[GIVEN PASSAGE]

Survivor: The Philippines (, Hisardut HaPhilipinim) is the third season of Israeli competitive reality television show  Survivor. It was filmed in March and April 2009 in the Philippines, and aired on Channel 10 from August 29 until December 30 of that year, when Shay Arel was named the winner over Tom Altagar and Leora Goldberg by a vote of 6–3–0, and Tal Englander was named the audience's favorite player by winning a public vote.

This season featured the most competitors to date, with 25. Seven of these contestants were eliminated from the main game in the first two days, and sent to another island to compete against each other for a chance to return. This was shown in a four-part companion series, Survivor: The Philippines – The Hidden Island (, Hisardut HaPhilipinim — HaAi HaNaalam), which aired separately from the main series during the first four weeks of broadcast.

The game largely followed the format from the previous season, but hidden immunity idols and Exile Island duels were modified for this season only. Instead of hidden immunity idols being hidden at tribe camps or Exile Island, the winner of each post-merge duel received half an idol, which could only be used at the following two Tribal Councils; castaways could either try to win the subsequent duel for the other half, or combine halves with the castaway who won an adjacent duel. For the duels, the Exile Island component was removed, and the dueling castaways returned to their tribes immediately following the challenge.

[GIVEN DATA]
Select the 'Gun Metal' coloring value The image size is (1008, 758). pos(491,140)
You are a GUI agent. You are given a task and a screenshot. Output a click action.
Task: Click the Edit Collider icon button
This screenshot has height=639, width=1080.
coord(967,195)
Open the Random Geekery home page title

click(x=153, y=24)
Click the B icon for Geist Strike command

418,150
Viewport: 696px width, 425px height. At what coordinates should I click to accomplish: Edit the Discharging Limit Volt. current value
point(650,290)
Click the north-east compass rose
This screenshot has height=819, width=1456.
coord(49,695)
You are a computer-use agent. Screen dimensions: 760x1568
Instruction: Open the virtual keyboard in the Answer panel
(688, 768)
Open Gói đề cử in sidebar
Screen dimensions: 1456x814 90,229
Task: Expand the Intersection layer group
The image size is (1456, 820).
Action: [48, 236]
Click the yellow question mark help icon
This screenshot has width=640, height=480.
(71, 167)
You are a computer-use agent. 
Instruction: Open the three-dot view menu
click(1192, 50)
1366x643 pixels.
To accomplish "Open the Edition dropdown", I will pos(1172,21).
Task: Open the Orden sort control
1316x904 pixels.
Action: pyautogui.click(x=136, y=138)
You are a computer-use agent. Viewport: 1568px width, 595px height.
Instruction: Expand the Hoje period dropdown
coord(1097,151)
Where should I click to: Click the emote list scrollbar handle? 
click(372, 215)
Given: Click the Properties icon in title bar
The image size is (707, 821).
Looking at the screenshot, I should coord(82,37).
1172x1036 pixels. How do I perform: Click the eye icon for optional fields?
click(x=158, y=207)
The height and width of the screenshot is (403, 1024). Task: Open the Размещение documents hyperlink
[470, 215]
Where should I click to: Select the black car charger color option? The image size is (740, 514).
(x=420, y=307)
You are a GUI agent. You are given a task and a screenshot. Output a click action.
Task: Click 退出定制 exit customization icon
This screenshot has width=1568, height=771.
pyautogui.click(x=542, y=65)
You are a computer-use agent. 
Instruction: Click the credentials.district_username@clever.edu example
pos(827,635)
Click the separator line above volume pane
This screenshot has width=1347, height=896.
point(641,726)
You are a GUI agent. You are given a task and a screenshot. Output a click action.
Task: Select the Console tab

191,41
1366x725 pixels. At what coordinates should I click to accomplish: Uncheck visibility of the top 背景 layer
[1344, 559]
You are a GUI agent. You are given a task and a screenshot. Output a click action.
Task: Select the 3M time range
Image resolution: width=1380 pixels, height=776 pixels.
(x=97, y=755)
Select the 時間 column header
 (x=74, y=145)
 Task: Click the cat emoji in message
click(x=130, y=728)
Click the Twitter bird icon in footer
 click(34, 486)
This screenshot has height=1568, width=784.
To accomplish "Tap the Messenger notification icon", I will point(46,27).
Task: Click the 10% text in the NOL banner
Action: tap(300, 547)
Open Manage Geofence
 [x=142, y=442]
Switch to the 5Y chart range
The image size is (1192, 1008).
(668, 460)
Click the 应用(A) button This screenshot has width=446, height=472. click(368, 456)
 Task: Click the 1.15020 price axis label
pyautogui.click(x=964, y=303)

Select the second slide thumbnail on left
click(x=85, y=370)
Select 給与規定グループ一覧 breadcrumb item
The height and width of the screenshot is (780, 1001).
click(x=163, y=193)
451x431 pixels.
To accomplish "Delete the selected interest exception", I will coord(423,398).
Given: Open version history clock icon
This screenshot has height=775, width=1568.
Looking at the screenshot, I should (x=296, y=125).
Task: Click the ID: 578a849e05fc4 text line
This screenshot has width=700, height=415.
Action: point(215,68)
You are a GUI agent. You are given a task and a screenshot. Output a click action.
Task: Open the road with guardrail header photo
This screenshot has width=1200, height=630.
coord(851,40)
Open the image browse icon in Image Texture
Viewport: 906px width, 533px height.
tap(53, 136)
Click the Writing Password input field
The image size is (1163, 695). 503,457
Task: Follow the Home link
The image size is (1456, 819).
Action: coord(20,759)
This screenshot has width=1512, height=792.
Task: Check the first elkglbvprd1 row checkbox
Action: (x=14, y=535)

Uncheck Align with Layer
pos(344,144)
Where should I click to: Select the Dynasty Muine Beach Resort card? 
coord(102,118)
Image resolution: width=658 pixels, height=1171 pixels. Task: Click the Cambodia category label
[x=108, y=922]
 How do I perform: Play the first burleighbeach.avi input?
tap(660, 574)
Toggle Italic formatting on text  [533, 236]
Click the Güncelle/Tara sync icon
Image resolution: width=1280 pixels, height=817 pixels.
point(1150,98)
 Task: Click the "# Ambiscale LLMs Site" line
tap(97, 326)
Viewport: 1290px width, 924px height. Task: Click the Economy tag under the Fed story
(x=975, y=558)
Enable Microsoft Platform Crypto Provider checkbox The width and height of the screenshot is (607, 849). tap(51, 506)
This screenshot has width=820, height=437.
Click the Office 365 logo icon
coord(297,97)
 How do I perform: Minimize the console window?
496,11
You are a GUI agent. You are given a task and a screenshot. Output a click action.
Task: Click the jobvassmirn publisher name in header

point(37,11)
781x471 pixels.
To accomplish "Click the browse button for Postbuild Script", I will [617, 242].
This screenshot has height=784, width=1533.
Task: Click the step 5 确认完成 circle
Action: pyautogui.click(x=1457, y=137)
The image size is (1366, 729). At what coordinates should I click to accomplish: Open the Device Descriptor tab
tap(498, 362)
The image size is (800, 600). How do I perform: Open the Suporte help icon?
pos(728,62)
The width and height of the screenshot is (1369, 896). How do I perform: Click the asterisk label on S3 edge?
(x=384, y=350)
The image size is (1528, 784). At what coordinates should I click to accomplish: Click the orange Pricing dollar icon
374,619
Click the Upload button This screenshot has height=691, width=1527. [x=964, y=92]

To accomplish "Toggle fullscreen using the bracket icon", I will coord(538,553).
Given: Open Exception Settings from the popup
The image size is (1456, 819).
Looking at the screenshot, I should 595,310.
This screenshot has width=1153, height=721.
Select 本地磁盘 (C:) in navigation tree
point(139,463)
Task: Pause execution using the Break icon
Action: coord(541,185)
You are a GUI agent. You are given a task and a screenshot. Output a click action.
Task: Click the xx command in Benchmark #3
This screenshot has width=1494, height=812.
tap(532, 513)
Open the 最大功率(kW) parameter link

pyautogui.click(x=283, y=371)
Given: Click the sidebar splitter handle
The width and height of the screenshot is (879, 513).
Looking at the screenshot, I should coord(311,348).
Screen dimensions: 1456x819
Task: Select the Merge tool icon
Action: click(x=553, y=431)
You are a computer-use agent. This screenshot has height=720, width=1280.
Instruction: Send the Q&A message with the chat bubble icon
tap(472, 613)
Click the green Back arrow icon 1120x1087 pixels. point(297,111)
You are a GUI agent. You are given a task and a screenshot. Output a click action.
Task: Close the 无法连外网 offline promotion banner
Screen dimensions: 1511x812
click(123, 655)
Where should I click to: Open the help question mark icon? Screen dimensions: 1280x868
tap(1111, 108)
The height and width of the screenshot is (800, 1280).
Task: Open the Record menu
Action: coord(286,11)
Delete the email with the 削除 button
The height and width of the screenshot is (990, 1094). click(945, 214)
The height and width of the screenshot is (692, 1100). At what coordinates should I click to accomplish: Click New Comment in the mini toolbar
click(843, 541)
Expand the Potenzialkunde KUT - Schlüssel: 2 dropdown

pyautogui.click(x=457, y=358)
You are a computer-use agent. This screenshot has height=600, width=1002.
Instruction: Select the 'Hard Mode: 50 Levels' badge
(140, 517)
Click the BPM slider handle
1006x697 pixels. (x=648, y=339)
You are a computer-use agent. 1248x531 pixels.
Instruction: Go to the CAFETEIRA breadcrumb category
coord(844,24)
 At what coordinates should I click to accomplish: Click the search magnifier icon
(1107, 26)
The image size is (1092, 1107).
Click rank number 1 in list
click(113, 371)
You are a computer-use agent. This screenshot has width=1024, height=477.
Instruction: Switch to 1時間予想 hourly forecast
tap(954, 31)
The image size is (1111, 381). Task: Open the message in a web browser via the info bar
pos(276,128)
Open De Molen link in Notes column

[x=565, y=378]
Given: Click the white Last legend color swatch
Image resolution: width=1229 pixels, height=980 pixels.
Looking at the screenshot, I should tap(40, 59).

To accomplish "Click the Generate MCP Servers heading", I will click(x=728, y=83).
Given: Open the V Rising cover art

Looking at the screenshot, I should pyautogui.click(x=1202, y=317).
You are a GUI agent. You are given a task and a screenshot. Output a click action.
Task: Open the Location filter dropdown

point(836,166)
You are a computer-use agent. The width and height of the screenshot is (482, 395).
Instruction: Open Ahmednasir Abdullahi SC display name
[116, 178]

[JOBS]
1. In the passage about Survivor: The Philippines, how many competitors did the season have?
2. Summarize the passage about Survivor: The Philippines in two sentences.
3. Write a continuation of the passage about Survivor: The Philippines.

[THE RESPONSES]
1. 25

2. Survivor: The Philippines, the third season of the Israeli Survivor, was filmed in the Philippines in 2009 and aired on Channel 10, with Shay Arel winning by a 6–3–0 vote and Tal Englander named the audience's favorite. It had a record 25 competitors, seven of whom competed on a separate island for a chance to return, and it changed the format so that post-merge duel winners received half an immunity idol and duels no longer involved Exile Island.

3.
This season also featured an appearance from Rupert Boneham, a contestant from the American version of Survivor, who appeared as part of a reward in a reward challenge.



The Hidden Island
This season introduced the Hidden Island, a secluded location where eliminated contestants competed against each other to return to the game. During the first two days, the 25 contestants competed in a series of challenges; one castaway was eliminated on Day 1 after losing two challenges, while six more were eliminated the following day after not being chosen for tribes. These seven castaways were sent to the Hidden Island, unbeknownst to the other castaways.

On the Hidden Island, the castaways competed in challenges; the first-place competitor won a reward and the power to nominate a castaway for banishment, while the last-place competitor automatically became the other nominee. The five non-nominated castaways then voted between the two nominees to permanently eliminate one from the game, at which point they were replaced with the latest castaway eliminated from the main game (the new arrivals were immune from nomination for one round, but were still eligible to compete in the challenge). After four rounds, the seven remaining Hidden Island residents competed for four spots to return to the game: one by being chosen by the other residents as the "best social player" and three by winning a two-stage challenge. The four returning contestants then became the captains for two new tribes, and the Hidden Island was retired.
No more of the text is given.